Originally posted by Carlos Gomez:
Because the Integer class override the equals method and certain primitives are always to be boxed into the same immutable wrapper objects. These special values are:
The boolean values true and false
The byte values
The char values in the range '\u0000' to '\u007F'
The short and int values between -128 and 127
for instance:
Integer j1 = 148;
Integer j2 = 148;
System.out.println(j1 == j2); // FALSE
Integer k1 = 126;
Integer k2 = 126;
System.out.println(k == k); // TRUE
Carlos' reply is almost irelevant to the question - for two reasons:
a) Note that
Integer i = 24;
is NOT same as
Integer i = new Integer(24);
Whatever Carlos has pointed out (special cases etc) holds for the former case, not in the later case.
b) Carlos talks about "==", which is different than what Xiao is talking about - the equals() method.

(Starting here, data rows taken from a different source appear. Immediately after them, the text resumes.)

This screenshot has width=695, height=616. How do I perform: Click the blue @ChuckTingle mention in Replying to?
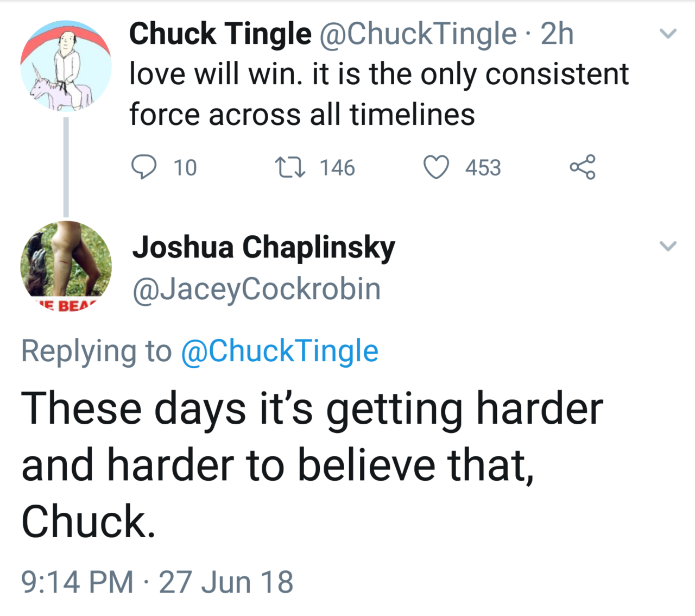click(x=280, y=351)
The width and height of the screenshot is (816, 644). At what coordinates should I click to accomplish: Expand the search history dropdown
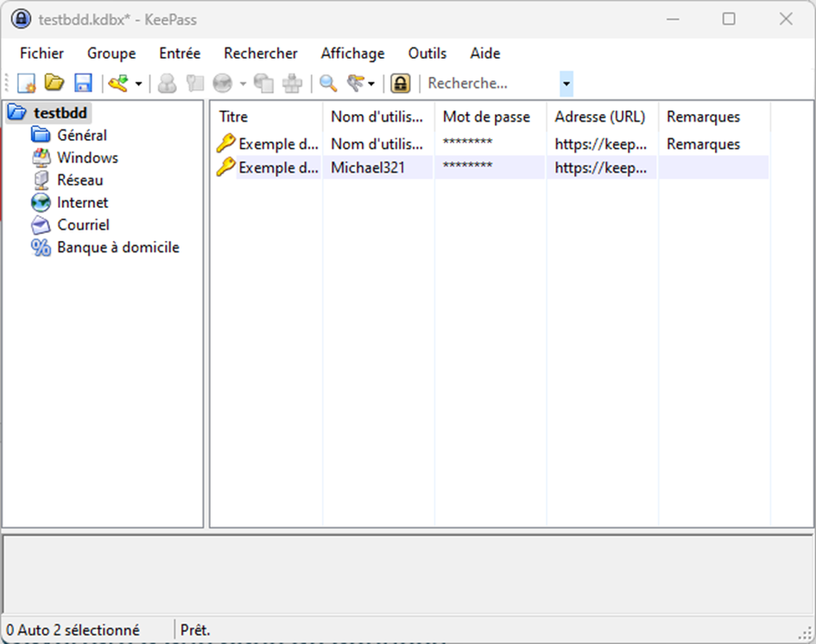coord(566,83)
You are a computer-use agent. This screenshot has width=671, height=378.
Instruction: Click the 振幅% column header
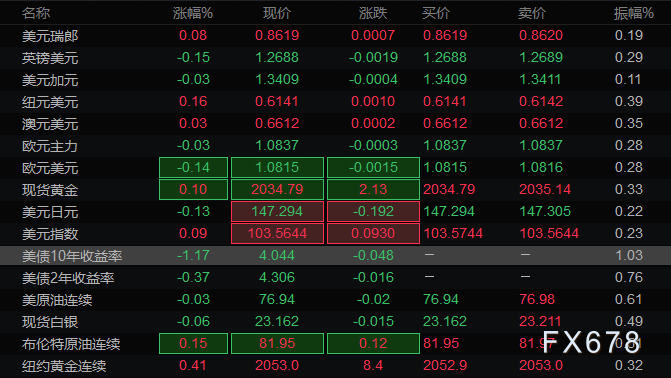[x=633, y=13]
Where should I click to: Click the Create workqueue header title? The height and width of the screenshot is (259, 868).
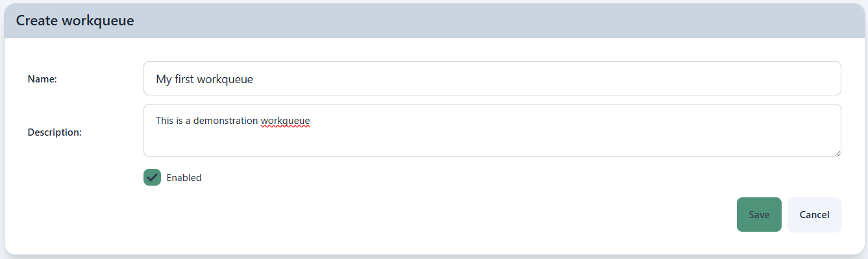[75, 21]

Coming back to the question posted by Xiao, The class Integer overrides "equals" method so that any two integers with the same numeric value are considered "equal". As a result, see that
Integer i = new Integer(344);
Integer j = new Integer(344);
System.out.println(i.equals(j)); //true.
On the other hand, the class Value doesnot override the equals() method. The equals() method, as defined in the "Object" class returns the same result as "==". Since two different value instances are never "==", hence the equals() method will return false.